Les funérailles de l’Etat-Providence
Après l’essor de l’Etat-Providence, pendant la seconde moitié du XXe siècle, il est temps, pour les libéraux, de reprendre la main. Tout ce qui est de l’ordre des solidarités doit être réduit au strict minimum. Et ce sont les plus faibles qui font et feront les frais de cette politique.
La déferlante néolibérale a convaincu l’opinion que les seuls critères en matière de réussite étaient l’accès aux responsabilités et la possession de biens matériels. Les héros des dernières années ont été les bénéficiaires de parachutes dorés, les top-modèles et les footballeurs aux gros transferts. Les artistes, les chercheurs, les romanciers, les prix Nobel français même, restent largement des anonymes. Penser la société autrement qu’en termes de compétition et de marché est étranger à la pensée libérale. Que le tissu social soit fait de compétences inégales qui rendent les acteurs solidaires n’est pas le souci de ces hommes qui se pensent en self-made-men et qui sont persuadés de n’occuper leurs places que grâce à leurs seuls talents.
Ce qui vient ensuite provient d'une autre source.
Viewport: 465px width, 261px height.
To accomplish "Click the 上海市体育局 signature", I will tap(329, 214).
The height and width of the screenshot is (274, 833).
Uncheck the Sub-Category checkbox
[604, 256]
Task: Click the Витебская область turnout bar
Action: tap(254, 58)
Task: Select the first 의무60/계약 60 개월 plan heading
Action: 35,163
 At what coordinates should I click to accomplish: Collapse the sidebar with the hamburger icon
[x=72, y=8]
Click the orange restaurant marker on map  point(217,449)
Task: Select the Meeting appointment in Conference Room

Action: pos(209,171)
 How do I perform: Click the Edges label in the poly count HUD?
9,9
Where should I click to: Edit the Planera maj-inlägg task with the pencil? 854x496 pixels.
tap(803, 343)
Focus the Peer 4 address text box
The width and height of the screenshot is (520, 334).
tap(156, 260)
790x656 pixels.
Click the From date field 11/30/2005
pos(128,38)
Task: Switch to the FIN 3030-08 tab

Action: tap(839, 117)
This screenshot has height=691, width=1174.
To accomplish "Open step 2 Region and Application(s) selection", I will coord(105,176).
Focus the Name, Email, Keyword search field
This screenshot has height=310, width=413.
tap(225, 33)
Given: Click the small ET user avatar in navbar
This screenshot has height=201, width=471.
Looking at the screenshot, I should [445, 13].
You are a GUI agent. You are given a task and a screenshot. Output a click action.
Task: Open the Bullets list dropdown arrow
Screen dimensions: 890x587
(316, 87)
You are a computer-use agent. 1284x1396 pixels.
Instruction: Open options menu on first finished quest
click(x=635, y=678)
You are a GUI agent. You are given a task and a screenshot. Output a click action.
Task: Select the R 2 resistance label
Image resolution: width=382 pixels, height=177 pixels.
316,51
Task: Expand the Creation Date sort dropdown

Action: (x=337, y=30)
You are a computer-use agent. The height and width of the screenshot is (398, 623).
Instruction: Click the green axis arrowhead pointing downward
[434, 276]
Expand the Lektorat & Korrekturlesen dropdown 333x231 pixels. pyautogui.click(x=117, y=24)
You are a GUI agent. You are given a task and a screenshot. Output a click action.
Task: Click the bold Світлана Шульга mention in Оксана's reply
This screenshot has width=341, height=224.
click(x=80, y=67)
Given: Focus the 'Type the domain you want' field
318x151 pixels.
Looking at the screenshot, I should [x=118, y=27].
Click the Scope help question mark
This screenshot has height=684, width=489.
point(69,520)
Dans ces conditions le rôle de l’état n’est pas de corriger des inégalités. Au contraire, les inégalités stimulent et elles sont un élément de compétitivité. La peur de la régression et le désir d’ascension sociale sont les moteurs du « travailler plus ». Sans avoir sous les yeux les damnés de l’exclusion, le rêve d’accéder au paradis des millionnaires n’a pas de sens.
Dans cette perspective, le rôle de l’état est forcément limité. Il reste borné aux fonctions « régaliennes ». Les solidarités qui se concrétisent par des systèmes d’enseignement, de santé, de retraites, d’indemnités chômage et de Sécurité Sociale, sont des obstacles au bon fonctionnement de l’économie libérale . Les prélèvements obligatoires les rendent coûteux, et à ce titre, ils entravent le jeu de la concurrence.
Pour convaincre les citoyens du bien-fondé de cette politique, il convient de les opposer les uns aux autres. Et c’est ce à quoi s’est employé Nicolas Sarkozy depuis son arrivée au pouvoir. Bénéficiaires d’aides sociales contre non bénéficiaires, retraités contre actifs, actifs jeunes contre actifs plus âgés, fonctionnaires contre travailleurs du secteur privé, Français d’origine étrangère contre Français d’origine, et on peut y ajouter des catégories particulières vouées aux gémonies comme les journalistes ou les enseignants du supérieur.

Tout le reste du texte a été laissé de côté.